Según Margarita, ser vegetariano se ha convertido en una moda porque la gente cree que así adelgaza, pero eso es un mito. “Yo peso lo mismo desde hace 20 años. Cuando las personas no tienen un argumento físico o emocional real terminan comiendo tres bobadas y se enferman. Y esa es la peor publicidad para nosotros. Lo que hay que hacer es acabar con la creencia de que alimentarse sanamente es comer poco y feo”.

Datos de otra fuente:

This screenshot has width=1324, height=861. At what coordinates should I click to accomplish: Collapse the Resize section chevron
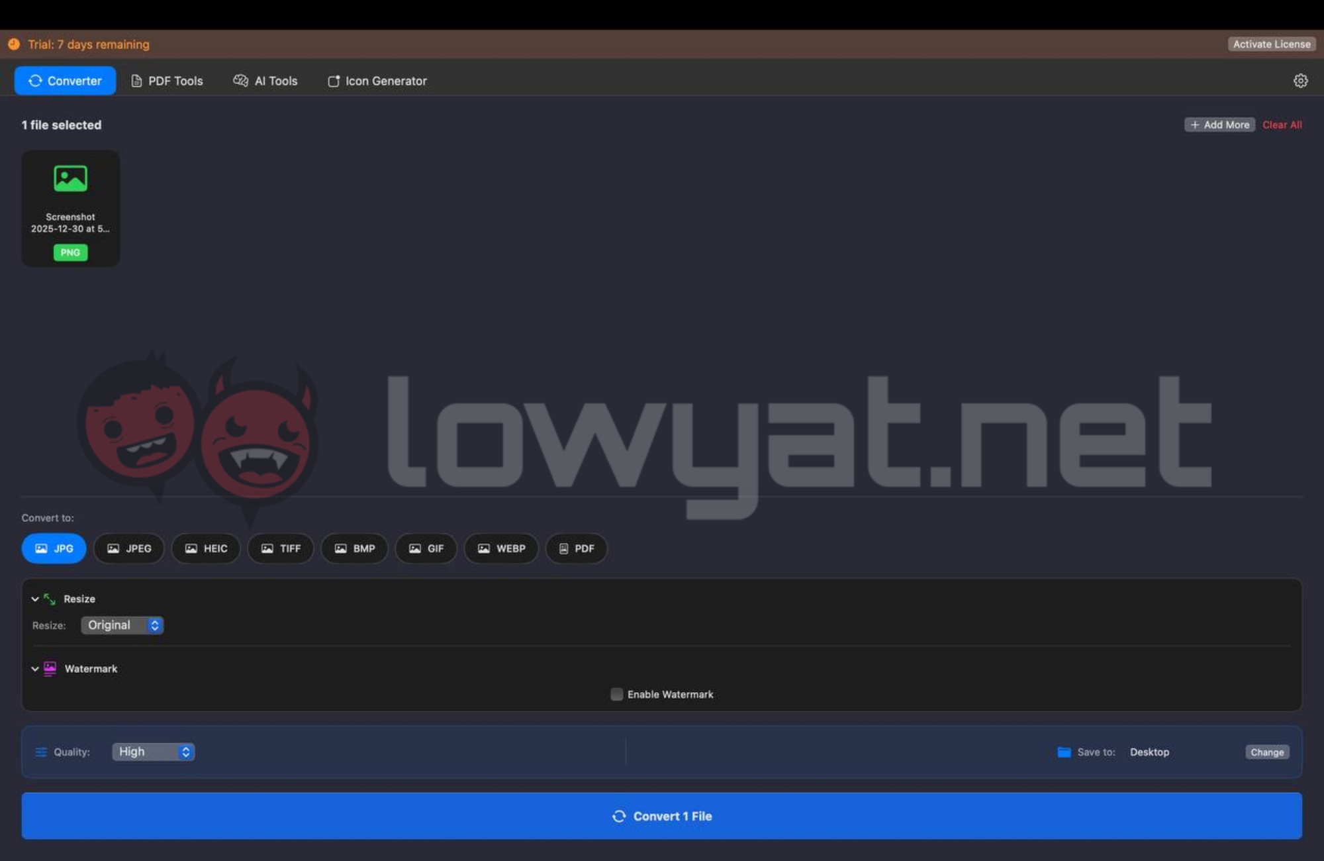35,599
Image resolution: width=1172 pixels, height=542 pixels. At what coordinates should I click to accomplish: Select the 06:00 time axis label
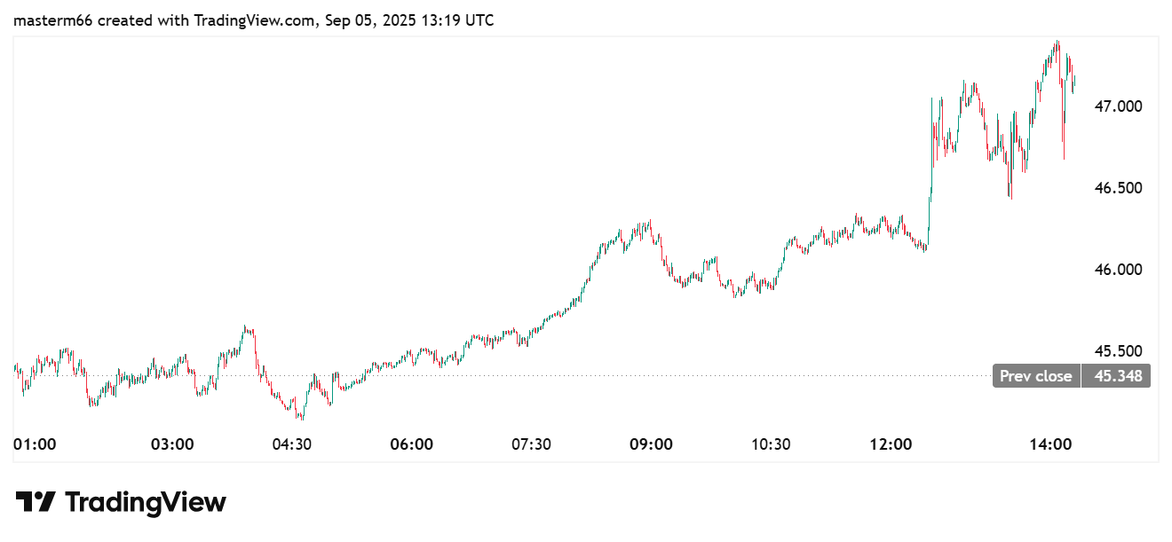(x=412, y=444)

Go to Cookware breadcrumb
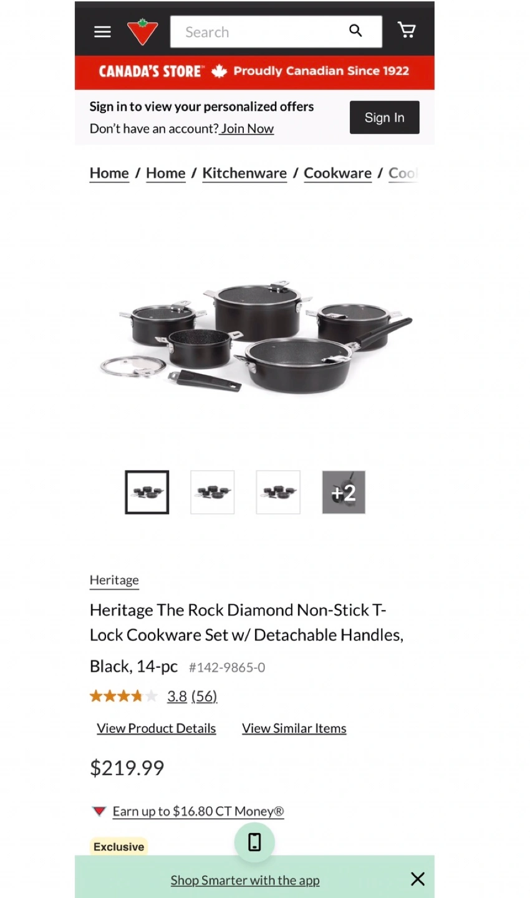click(x=337, y=173)
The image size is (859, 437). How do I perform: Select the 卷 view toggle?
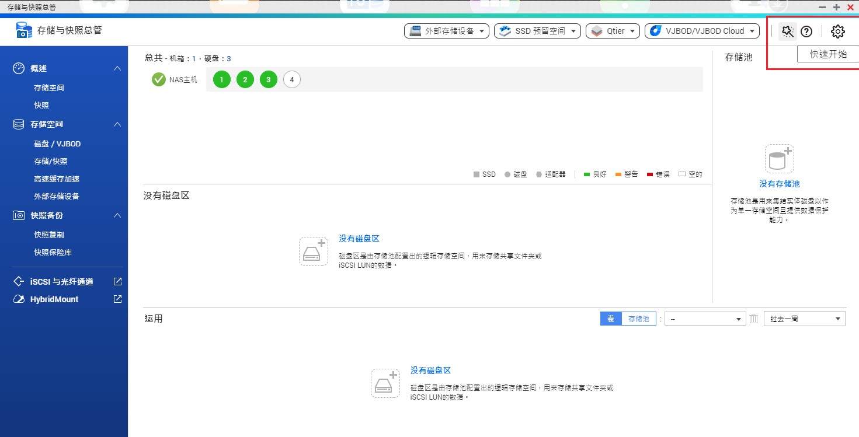[x=611, y=319]
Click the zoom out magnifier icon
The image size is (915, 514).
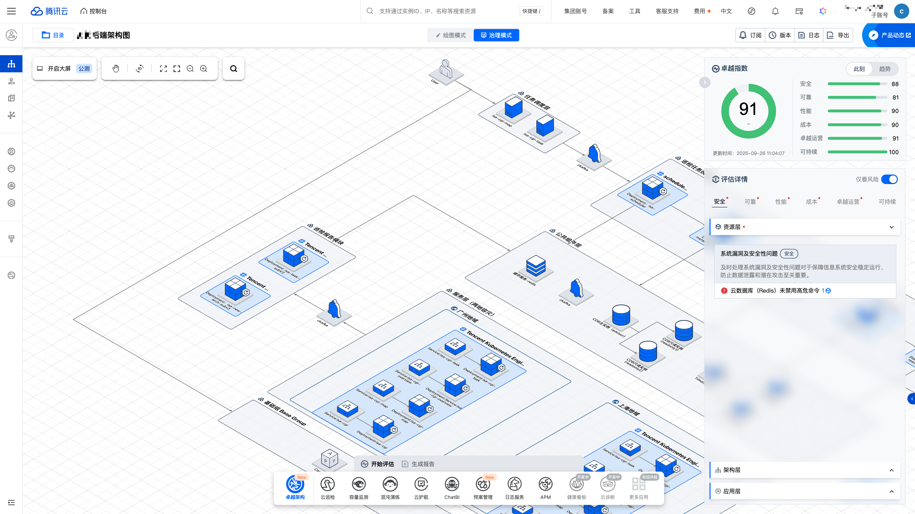(x=190, y=69)
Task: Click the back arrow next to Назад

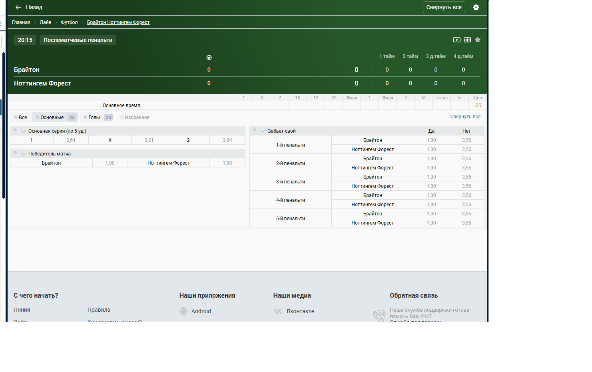Action: (x=18, y=7)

Ella no actúa como una predicadora, no le interesa tratar de convencer al resto del mundo sobre su estilo de vida. Es respetuosa y asegura que el cambio es resultado de una búsqueda personal y que hay que evitar que se convierta en una imposición. “Cuando alguien me dice: ‘yo quiero ser vegetariano, ¿qué tengo que hacer?’, mi sugerencia es que investiguen”. Un primer paso, recomienda en el blog de La Ecotienda, es empezar a leer las etiquetas en los supermercados. “Yo soy obsesiva con eso. Me gasto semanas buscando un bloqueador solar que no tenga parabenos”.

Reconoce que muchos la tildan de loca. “Pero he podido demostrar que no me salieron orejas de elfo, mis pies no son palmípedos, no peso 28 kilos y mi piel no es verde”, bromea la caleña.